My debut novel, A BLUE SO DARK, is a literary YA that tackles mental illness, the nature of creativity, and the healing power of art, and is due out from Flux Books May 1!

My sophomore YA, PLAYING HURT, a summer romance that occurs between two athletes, is due out from Flux in ’11.

I know this might, at first, seem a little strange—following a literary novel with a romance. When I was in college, literary (character-driven) work and genre (plot-driven) work were discussed as two COMPLETELY different forms of writing. But the revision process I went through to sell these two novels proves just how much the two genres depend on one another.

Let me explain:

I wrote A BLUE SO DARK in an explosion of creative energy—the whole process took just a little over two months! I cleaned it up, polished it, and began to submit…and the rejections started flooding my inbox. I was hearing that the book had some good literary writing but was just plain too internal. The novel took place FAR too much in Aura’s head. So I had to insert some action—instead of Aura TELLING the reader how she felt about her mother or her school life or her art or her best friend, I began to devise scenes in which we could see her interact with the people in her life.

Once Aura was talking and moving about in the world, she became a fully rounded character. Those editors I was submitting to could actually understand Aura BETTER when they witnessed her interacting with the world around her than they could when she told them who she was straight-out!

PLAYING HURT was originally a romance about a couple of teens who found love through a summer affair. The main character, Chelsea, basically learned, in the initial draft, that there was a difference between friendship and romantic love—for the first time, she learned what lust, what passion felt like. But while the first draft of this book was filled with dramatized scenes, there just didn’t seem to be enough going on internally with the characters.

So...I took a look at my draft, and thought my main character, Chelsea, seemed kind of...athletic. She liked the outdoor activities that took place at the resort where she met Clint, her love interest. So I thought—what if she’s an EX-athlete? What if she’s been hurt, and is at the resort to get some confidence...and then I thought, what if CLINT’s been hurt...I began to build them up internally, focusing on character development rather than plot this time to fully round out the story.

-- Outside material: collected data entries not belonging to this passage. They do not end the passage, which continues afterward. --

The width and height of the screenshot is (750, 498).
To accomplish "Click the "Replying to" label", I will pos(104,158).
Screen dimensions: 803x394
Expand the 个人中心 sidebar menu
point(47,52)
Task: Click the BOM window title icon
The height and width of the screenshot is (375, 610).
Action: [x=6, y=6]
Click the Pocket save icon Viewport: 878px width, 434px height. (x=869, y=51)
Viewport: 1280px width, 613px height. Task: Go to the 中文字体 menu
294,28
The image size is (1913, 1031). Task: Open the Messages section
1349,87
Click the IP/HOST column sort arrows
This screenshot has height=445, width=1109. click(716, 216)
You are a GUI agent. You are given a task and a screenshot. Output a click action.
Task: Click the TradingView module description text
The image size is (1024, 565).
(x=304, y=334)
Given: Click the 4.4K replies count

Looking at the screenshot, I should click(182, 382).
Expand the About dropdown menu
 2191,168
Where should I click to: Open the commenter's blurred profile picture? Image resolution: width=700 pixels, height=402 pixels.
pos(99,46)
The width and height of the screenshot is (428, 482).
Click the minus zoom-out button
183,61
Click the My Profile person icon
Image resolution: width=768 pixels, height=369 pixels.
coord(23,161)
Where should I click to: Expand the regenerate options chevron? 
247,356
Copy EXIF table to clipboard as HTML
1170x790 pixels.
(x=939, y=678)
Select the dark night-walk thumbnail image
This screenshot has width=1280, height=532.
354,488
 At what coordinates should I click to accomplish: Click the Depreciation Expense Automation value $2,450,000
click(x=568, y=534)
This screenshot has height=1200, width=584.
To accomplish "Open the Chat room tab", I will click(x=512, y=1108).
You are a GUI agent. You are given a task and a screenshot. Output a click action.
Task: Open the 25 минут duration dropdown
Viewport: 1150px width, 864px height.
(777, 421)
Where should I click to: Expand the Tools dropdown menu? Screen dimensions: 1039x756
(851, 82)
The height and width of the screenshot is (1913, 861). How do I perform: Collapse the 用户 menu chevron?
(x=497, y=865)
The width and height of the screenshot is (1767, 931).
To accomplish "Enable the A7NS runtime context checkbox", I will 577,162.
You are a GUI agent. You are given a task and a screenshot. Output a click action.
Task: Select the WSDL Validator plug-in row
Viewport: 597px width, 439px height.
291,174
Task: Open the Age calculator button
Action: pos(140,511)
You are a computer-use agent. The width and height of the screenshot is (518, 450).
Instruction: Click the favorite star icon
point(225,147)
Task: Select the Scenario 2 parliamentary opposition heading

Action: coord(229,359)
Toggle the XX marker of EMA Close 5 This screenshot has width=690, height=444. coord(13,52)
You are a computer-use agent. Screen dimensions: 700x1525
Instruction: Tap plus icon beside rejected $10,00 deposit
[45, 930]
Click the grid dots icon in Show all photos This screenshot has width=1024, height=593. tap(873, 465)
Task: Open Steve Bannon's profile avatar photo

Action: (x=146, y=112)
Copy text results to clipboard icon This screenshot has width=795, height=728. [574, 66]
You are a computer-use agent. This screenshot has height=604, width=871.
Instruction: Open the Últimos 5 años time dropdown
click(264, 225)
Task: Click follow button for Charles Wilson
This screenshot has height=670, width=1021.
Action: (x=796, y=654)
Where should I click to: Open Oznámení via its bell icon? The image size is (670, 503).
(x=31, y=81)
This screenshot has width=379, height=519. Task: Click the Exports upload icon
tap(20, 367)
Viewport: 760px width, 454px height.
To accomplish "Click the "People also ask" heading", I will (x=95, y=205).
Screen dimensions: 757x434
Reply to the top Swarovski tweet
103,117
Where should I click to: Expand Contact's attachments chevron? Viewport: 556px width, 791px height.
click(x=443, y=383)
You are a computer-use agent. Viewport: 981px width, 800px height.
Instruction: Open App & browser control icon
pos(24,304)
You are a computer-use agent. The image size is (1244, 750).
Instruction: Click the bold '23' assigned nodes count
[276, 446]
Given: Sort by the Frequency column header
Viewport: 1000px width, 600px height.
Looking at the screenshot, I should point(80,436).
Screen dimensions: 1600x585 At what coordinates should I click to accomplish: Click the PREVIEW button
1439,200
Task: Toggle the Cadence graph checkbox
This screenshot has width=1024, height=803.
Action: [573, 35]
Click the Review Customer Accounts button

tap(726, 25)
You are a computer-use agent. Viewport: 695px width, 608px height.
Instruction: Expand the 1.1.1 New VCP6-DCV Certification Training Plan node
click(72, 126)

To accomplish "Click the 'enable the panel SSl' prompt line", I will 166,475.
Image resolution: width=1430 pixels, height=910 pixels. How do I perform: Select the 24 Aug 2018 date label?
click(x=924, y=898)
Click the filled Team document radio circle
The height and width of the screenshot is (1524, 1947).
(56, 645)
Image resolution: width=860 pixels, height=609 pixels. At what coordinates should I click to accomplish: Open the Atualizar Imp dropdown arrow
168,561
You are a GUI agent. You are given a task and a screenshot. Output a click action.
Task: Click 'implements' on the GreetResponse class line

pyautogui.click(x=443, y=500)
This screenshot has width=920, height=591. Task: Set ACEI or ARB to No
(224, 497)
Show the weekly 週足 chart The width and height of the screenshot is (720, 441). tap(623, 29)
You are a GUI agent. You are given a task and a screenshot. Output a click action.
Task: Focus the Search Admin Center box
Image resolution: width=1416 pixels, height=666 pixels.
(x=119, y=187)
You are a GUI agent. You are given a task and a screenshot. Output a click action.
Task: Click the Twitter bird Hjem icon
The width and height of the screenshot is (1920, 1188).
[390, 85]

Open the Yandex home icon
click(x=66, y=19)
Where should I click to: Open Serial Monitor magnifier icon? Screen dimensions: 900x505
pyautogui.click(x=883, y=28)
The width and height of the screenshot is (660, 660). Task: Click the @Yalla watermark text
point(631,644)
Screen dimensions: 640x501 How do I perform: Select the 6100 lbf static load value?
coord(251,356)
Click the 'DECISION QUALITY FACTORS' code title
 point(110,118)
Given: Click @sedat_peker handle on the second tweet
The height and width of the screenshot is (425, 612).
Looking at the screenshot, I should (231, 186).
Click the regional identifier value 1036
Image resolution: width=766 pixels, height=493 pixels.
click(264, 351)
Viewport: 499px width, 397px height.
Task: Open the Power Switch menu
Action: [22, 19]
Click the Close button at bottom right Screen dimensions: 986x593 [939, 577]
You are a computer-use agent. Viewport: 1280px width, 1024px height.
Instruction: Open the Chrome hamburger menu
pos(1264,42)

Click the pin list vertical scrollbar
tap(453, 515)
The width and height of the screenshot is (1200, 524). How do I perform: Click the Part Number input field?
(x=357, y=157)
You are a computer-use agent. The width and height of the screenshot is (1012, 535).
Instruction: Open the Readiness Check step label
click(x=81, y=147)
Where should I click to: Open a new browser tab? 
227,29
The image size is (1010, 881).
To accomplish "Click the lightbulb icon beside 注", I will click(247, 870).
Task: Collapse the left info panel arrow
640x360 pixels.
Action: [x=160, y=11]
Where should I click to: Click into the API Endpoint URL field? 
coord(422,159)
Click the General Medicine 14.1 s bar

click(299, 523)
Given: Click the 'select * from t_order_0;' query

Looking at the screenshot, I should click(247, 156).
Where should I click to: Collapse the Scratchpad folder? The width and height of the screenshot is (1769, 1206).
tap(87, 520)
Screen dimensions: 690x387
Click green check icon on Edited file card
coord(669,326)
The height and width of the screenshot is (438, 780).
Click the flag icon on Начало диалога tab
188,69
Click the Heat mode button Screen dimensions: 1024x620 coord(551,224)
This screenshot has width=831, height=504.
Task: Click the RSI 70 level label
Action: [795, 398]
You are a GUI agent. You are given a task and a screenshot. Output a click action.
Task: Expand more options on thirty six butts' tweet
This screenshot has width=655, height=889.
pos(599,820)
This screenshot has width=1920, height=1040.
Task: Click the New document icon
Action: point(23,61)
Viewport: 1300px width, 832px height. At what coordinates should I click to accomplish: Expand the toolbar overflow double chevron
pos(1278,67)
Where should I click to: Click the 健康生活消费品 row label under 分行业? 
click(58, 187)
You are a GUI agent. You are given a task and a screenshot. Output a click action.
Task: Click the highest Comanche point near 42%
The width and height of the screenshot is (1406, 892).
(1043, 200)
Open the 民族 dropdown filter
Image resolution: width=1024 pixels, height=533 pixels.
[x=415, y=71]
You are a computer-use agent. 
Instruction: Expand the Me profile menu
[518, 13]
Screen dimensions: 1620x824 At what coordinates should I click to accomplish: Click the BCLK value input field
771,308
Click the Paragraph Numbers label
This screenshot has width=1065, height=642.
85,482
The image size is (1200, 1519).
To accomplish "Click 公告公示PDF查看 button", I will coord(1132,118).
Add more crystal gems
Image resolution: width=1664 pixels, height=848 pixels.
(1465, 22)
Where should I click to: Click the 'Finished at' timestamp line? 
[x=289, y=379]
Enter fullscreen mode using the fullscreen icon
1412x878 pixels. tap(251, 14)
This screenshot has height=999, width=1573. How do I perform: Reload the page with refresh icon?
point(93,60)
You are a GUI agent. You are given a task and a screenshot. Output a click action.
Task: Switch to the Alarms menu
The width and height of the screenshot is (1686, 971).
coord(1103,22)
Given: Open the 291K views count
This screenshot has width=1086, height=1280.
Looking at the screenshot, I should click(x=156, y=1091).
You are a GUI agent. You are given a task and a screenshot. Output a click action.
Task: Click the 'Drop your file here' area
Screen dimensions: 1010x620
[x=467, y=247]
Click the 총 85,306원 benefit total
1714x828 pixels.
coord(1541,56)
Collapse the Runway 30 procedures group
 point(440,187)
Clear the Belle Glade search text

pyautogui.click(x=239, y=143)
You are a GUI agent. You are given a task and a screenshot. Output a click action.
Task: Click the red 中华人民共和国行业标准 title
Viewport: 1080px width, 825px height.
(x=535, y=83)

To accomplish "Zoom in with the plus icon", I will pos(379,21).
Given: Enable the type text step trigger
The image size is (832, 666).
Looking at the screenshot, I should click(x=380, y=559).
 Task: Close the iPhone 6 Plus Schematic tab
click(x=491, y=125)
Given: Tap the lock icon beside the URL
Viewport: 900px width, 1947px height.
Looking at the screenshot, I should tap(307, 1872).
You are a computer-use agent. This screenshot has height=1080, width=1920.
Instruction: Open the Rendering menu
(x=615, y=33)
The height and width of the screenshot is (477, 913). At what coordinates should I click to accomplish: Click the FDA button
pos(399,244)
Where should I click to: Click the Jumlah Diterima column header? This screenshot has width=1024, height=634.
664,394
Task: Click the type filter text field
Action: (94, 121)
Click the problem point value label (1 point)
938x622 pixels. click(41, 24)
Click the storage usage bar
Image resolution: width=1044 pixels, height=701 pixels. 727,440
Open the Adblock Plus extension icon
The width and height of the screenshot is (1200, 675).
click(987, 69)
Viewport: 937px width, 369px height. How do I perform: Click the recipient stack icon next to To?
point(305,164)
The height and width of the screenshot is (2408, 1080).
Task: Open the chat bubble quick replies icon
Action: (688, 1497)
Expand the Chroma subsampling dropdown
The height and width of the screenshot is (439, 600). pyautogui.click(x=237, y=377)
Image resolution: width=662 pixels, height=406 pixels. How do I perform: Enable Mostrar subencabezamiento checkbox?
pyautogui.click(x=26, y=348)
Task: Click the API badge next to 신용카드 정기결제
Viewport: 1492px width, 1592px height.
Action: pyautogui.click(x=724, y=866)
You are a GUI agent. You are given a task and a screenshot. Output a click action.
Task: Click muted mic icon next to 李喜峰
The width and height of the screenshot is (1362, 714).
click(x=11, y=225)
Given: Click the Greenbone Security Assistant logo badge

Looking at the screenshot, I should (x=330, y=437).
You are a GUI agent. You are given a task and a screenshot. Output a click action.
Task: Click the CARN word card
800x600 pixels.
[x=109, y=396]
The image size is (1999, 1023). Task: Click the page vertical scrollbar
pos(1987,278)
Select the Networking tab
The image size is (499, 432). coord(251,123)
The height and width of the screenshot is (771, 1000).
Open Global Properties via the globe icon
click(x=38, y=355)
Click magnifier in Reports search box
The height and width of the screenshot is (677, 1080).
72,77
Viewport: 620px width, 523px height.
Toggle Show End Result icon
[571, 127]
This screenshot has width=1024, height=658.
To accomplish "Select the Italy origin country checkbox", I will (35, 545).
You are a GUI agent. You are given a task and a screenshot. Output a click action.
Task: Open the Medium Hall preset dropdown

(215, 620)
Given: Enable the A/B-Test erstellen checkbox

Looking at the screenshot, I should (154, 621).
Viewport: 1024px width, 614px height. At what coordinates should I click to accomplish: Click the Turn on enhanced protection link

Basically, I had to use what I’d learned from all my reading of genre fiction to infuse drama into A BLUE SO DARK, my literary novel. And I had to use what I’d learned about character development from literary fiction in order to fill out PLAYING HURT, my romance!

...So, yeah, literary and genre...I think they ABSOLUTELY go hand-in-hand...


You know, I had never really thought about that before but Holly is absolutely right; literary and genre do go hand in hand. Terrific guest post Holly!

I certainly hope the rest of you enjoyed Holly's guest post and will comment with your thoughts. If you haven't already, you may want to check out the interview I did with Holly HERE. Also, stay tuned because a Sneak Peek at A Blue So Dark is still to come.


Sandy said...

I never really thought about that either! I didn't even realize that most thought that literary & genre work were completely different... but Holly makes a pretty good point. :)

I want that sneak peek. :D Can't wait for it!!

Kate @Midnight Book Girl said...

Great post, Holly! I look forward to reading your books. Thank you for sharing the process of writing A BLUE SO DARK, it's a great reminder to any of us aspiring authors to make sure there is enough action going on. I'll even read it in paperback form. :)

Natascha De Marco said...

Eeeks! The book sounds very interesting. Thanks for stopping by Holly =]

Lenore Appelhans said...

Thanks for your insight Holly! I have an author friend who is struggling with a book where things are very internal. I'll send her a link to this :)

Kari Olson said...

Very awesome post, Holly. It's great to see how the book ended up coming about- and how you took what the rejections said and used it to make the novel even better and I am betting readers will be wowed with this final product. Congrats on the release!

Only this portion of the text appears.